» **Data entries**:
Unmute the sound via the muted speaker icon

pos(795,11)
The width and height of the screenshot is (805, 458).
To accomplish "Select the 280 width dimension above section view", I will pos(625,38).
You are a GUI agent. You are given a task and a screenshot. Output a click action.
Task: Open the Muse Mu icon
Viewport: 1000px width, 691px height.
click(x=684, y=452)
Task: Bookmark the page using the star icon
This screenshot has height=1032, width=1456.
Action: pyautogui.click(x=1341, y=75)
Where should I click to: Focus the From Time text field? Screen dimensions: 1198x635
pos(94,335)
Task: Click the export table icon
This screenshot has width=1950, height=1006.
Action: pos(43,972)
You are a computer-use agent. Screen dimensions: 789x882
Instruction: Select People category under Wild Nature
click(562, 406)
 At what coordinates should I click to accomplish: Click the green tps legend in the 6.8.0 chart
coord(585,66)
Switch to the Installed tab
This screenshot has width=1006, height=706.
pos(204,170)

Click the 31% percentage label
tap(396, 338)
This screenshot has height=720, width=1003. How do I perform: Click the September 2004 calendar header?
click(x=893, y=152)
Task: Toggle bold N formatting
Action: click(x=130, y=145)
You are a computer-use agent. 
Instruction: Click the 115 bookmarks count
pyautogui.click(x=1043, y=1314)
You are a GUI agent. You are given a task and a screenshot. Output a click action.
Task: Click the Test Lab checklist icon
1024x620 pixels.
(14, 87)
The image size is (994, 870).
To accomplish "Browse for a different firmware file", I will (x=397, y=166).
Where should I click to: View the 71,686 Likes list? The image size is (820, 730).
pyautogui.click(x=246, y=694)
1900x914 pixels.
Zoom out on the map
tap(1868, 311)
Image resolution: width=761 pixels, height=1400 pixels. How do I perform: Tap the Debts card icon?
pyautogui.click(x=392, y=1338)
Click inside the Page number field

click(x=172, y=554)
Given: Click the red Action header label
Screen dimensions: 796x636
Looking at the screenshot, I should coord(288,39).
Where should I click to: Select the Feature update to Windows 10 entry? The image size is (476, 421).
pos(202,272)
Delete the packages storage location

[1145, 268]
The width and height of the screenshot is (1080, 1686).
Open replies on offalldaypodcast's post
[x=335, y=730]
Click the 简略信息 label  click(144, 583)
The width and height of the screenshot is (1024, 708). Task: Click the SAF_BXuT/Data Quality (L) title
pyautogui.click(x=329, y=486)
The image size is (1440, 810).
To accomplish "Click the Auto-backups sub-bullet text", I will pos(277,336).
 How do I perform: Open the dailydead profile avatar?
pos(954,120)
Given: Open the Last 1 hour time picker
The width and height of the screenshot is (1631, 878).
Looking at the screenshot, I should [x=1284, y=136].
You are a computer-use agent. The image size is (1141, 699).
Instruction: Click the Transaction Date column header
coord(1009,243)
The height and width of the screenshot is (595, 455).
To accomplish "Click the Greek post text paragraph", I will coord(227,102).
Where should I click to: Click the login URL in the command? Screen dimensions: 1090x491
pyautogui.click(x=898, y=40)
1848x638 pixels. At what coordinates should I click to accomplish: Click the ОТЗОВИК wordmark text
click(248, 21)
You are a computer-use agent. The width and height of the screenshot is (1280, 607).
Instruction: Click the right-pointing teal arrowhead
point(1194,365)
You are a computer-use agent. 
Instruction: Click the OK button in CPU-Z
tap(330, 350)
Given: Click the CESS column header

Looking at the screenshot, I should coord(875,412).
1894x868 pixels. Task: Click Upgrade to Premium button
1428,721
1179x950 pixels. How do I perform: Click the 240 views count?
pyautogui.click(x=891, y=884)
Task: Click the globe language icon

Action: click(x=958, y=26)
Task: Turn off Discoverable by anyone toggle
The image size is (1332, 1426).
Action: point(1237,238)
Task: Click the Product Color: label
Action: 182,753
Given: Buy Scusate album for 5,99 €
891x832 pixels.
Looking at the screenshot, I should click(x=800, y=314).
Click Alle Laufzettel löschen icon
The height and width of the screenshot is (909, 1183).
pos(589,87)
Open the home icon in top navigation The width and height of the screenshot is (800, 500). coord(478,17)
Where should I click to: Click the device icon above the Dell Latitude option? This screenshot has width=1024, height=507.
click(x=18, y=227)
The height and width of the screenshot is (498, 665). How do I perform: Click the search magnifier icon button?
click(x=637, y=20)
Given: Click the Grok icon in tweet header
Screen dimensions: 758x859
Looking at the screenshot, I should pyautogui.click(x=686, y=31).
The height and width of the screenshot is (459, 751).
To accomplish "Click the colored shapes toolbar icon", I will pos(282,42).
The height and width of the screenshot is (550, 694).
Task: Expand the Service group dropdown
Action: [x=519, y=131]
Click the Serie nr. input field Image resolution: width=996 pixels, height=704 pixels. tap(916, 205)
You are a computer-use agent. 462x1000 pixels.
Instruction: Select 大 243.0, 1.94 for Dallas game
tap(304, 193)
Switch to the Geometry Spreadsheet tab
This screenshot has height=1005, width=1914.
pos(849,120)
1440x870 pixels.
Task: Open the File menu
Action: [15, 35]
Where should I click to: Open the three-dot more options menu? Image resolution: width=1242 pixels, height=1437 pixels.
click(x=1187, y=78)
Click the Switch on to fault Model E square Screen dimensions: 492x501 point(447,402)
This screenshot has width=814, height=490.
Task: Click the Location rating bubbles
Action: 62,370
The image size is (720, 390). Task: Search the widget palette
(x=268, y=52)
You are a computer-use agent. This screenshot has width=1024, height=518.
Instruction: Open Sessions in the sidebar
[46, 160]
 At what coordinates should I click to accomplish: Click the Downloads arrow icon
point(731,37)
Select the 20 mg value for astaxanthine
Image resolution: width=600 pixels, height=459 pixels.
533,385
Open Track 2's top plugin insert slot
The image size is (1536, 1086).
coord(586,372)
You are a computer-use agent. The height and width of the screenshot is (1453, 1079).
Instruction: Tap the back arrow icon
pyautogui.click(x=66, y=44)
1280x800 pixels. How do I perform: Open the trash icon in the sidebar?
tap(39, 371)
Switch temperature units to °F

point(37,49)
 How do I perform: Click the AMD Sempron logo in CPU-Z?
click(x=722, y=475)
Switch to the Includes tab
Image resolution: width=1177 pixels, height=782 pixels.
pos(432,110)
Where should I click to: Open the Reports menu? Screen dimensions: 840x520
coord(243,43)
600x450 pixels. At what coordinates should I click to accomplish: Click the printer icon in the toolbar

» **Aim of the task**:
Copy out every entry again, exactly as it was given.

» **Answer to this exercise**:
Unmute the sound via the muted speaker icon

pos(795,11)
The width and height of the screenshot is (805, 458).
To accomplish "Select the 280 width dimension above section view", I will pos(625,38).
You are a GUI agent. You are given a task and a screenshot. Output a click action.
Task: Open the Muse Mu icon
Viewport: 1000px width, 691px height.
click(x=684, y=452)
Task: Bookmark the page using the star icon
This screenshot has height=1032, width=1456.
Action: pyautogui.click(x=1341, y=75)
Where should I click to: Focus the From Time text field? Screen dimensions: 1198x635
pos(94,335)
Task: Click the export table icon
This screenshot has width=1950, height=1006.
Action: pos(43,972)
You are a computer-use agent. Screen dimensions: 789x882
Instruction: Select People category under Wild Nature
click(562, 406)
 At what coordinates should I click to accomplish: Click the green tps legend in the 6.8.0 chart
coord(585,66)
Switch to the Installed tab
This screenshot has width=1006, height=706.
pos(204,170)

Click the 31% percentage label
tap(396, 338)
This screenshot has height=720, width=1003. How do I perform: Click the September 2004 calendar header?
click(x=893, y=152)
Task: Toggle bold N formatting
Action: click(x=130, y=145)
You are a computer-use agent. 
Instruction: Click the 115 bookmarks count
pyautogui.click(x=1043, y=1314)
You are a GUI agent. You are given a task and a screenshot. Output a click action.
Task: Click the Test Lab checklist icon
1024x620 pixels.
(14, 87)
The image size is (994, 870).
To accomplish "Browse for a different firmware file", I will (x=397, y=166).
Where should I click to: View the 71,686 Likes list? The image size is (820, 730).
pyautogui.click(x=246, y=694)
1900x914 pixels.
Zoom out on the map
tap(1868, 311)
Image resolution: width=761 pixels, height=1400 pixels. How do I perform: Tap the Debts card icon?
pyautogui.click(x=392, y=1338)
Click inside the Page number field

click(x=172, y=554)
Given: Click the red Action header label
Screen dimensions: 796x636
Looking at the screenshot, I should coord(288,39).
Where should I click to: Select the Feature update to Windows 10 entry? The image size is (476, 421).
pos(202,272)
Delete the packages storage location

[1145, 268]
The width and height of the screenshot is (1080, 1686).
Open replies on offalldaypodcast's post
[x=335, y=730]
Click the 简略信息 label  click(144, 583)
The width and height of the screenshot is (1024, 708). Task: Click the SAF_BXuT/Data Quality (L) title
pyautogui.click(x=329, y=486)
The image size is (1440, 810).
To accomplish "Click the Auto-backups sub-bullet text", I will pos(277,336).
 How do I perform: Open the dailydead profile avatar?
pos(954,120)
Given: Open the Last 1 hour time picker
The width and height of the screenshot is (1631, 878).
Looking at the screenshot, I should [x=1284, y=136].
You are a computer-use agent. The image size is (1141, 699).
Instruction: Click the Transaction Date column header
coord(1009,243)
The height and width of the screenshot is (595, 455).
To accomplish "Click the Greek post text paragraph", I will coord(227,102).
Where should I click to: Click the login URL in the command? Screen dimensions: 1090x491
pyautogui.click(x=898, y=40)
1848x638 pixels. At what coordinates should I click to accomplish: Click the ОТЗОВИК wordmark text
click(248, 21)
You are a computer-use agent. The width and height of the screenshot is (1280, 607).
Instruction: Click the right-pointing teal arrowhead
point(1194,365)
You are a computer-use agent. 
Instruction: Click the OK button in CPU-Z
tap(330, 350)
Given: Click the CESS column header

Looking at the screenshot, I should coord(875,412).
1894x868 pixels. Task: Click Upgrade to Premium button
1428,721
1179x950 pixels. How do I perform: Click the 240 views count?
pyautogui.click(x=891, y=884)
Task: Click the globe language icon

Action: click(x=958, y=26)
Task: Turn off Discoverable by anyone toggle
The image size is (1332, 1426).
Action: point(1237,238)
Task: Click the Product Color: label
Action: 182,753
Given: Buy Scusate album for 5,99 €
891x832 pixels.
Looking at the screenshot, I should click(x=800, y=314).
Click Alle Laufzettel löschen icon
The height and width of the screenshot is (909, 1183).
pos(589,87)
Open the home icon in top navigation The width and height of the screenshot is (800, 500). coord(478,17)
Where should I click to: Click the device icon above the Dell Latitude option? This screenshot has width=1024, height=507.
click(x=18, y=227)
The height and width of the screenshot is (498, 665). How do I perform: Click the search magnifier icon button?
click(x=637, y=20)
Given: Click the Grok icon in tweet header
Screen dimensions: 758x859
Looking at the screenshot, I should pyautogui.click(x=686, y=31).
The height and width of the screenshot is (459, 751).
To accomplish "Click the colored shapes toolbar icon", I will pos(282,42).
The height and width of the screenshot is (550, 694).
Task: Expand the Service group dropdown
Action: [x=519, y=131]
Click the Serie nr. input field Image resolution: width=996 pixels, height=704 pixels. tap(916, 205)
You are a computer-use agent. 462x1000 pixels.
Instruction: Select 大 243.0, 1.94 for Dallas game
tap(304, 193)
Switch to the Geometry Spreadsheet tab
This screenshot has height=1005, width=1914.
pos(849,120)
1440x870 pixels.
Task: Open the File menu
Action: [15, 35]
Where should I click to: Open the three-dot more options menu? Image resolution: width=1242 pixels, height=1437 pixels.
click(x=1187, y=78)
Click the Switch on to fault Model E square Screen dimensions: 492x501 point(447,402)
This screenshot has width=814, height=490.
Task: Click the Location rating bubbles
Action: 62,370
The image size is (720, 390). Task: Search the widget palette
(x=268, y=52)
You are a computer-use agent. This screenshot has width=1024, height=518.
Instruction: Open Sessions in the sidebar
[46, 160]
 At what coordinates should I click to accomplish: Click the Downloads arrow icon
point(731,37)
Select the 20 mg value for astaxanthine
Image resolution: width=600 pixels, height=459 pixels.
533,385
Open Track 2's top plugin insert slot
The image size is (1536, 1086).
coord(586,372)
You are a computer-use agent. The height and width of the screenshot is (1453, 1079).
Instruction: Tap the back arrow icon
pyautogui.click(x=66, y=44)
1280x800 pixels. How do I perform: Open the trash icon in the sidebar?
tap(39, 371)
Switch temperature units to °F

point(37,49)
 How do I perform: Click the AMD Sempron logo in CPU-Z?
click(x=722, y=475)
Switch to the Includes tab
Image resolution: width=1177 pixels, height=782 pixels.
pos(432,110)
Where should I click to: Open the Reports menu? Screen dimensions: 840x520
coord(243,43)
600x450 pixels. At what coordinates should I click to accomplish: Click the printer icon in the toolbar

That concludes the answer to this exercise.